Japanese beetles are often encountered in what appears to be mating groups. Females produce sex pheromones that attract many males, who compete for the opportunity to mate in large clusters. According to one researcher, relatively little mating actually occurs in these groups. Males will guard their chosen female from other males until she is ready to lay her eggs. At least while clustered, they can be easily picked off of plants.

Skunks are known to make holes in lawns digging for Japanese beetle larvae, and moles and raccoons may eat some grubs as well. Other known predators of Japanese beetle larvae include ants and ground beetles. Few creatures seem to prey on the adults, though this observer has noticed at least one turkey seems to have a taste for them.

Date: 2006-08-01 12:24 am (UTC)
From: [identity profile] sin-agua.livejournal.com
BOW CHICKA BOW WOW! Dat's some good beetle love, baby. Oh YEAH.

Date: 2006-08-01 12:34 am (UTC)
From: [identity profile] featheredfrog.livejournal.com
the instinct to cluster makes pheremone traps very successful.

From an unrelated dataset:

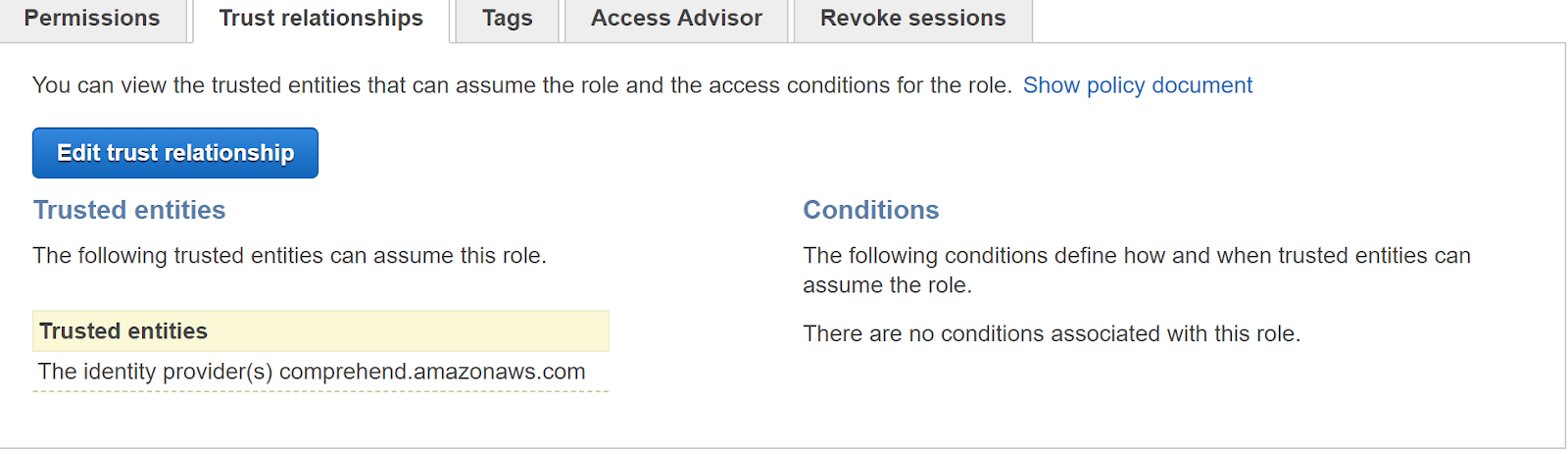The image size is (1568, 454).
Task: Click the "assume the role." wrapped text line
Action: 887,286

Date: 2006-08-01 01:03 am (UTC)
From: [identity profile] droserary.livejournal.com
Indeed. I believe you can also obtain the pheromone by itself, separate from a trap. For a fun evening, capture a single male beetle, "lasso" the beetle by tying thread around it without impairing its flying ability, cover it in pheromone and let it fly like a beetle kite. Tons of other males will come and try to mate with it. And if I'm correct, the males usually die after mating. A fun and effective way to get rid of the beetles!

This will also work for the Oriental beetle, the Japanese beetle's ugly cousin.

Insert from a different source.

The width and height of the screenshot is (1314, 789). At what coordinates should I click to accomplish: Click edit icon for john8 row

Date: 2006-08-01 01:11 am (UTC)
From: [identity profile] droserary.livejournal.com
Interestingly, growing up in New Jersey, we would get thousands of these beetles in our pool every year. Every once in a while there would be a very large one, in the 3-5cm long range. Same color pattern, but just enormous compared to the other little Japanese beetles. I always wondered if it was a different morph of the species or a completely different species.

Any of the entomologists that read your journal know for sure if there's a gigantic subspecies?

Date: 2006-08-01 03:30 am (UTC)
From: [identity profile] badnoodles.livejournal.com
There are some ground beetles with a very similar color pattern that get up into that size range - or alternatively, some members of the genus Polyphylla get quite large indeed.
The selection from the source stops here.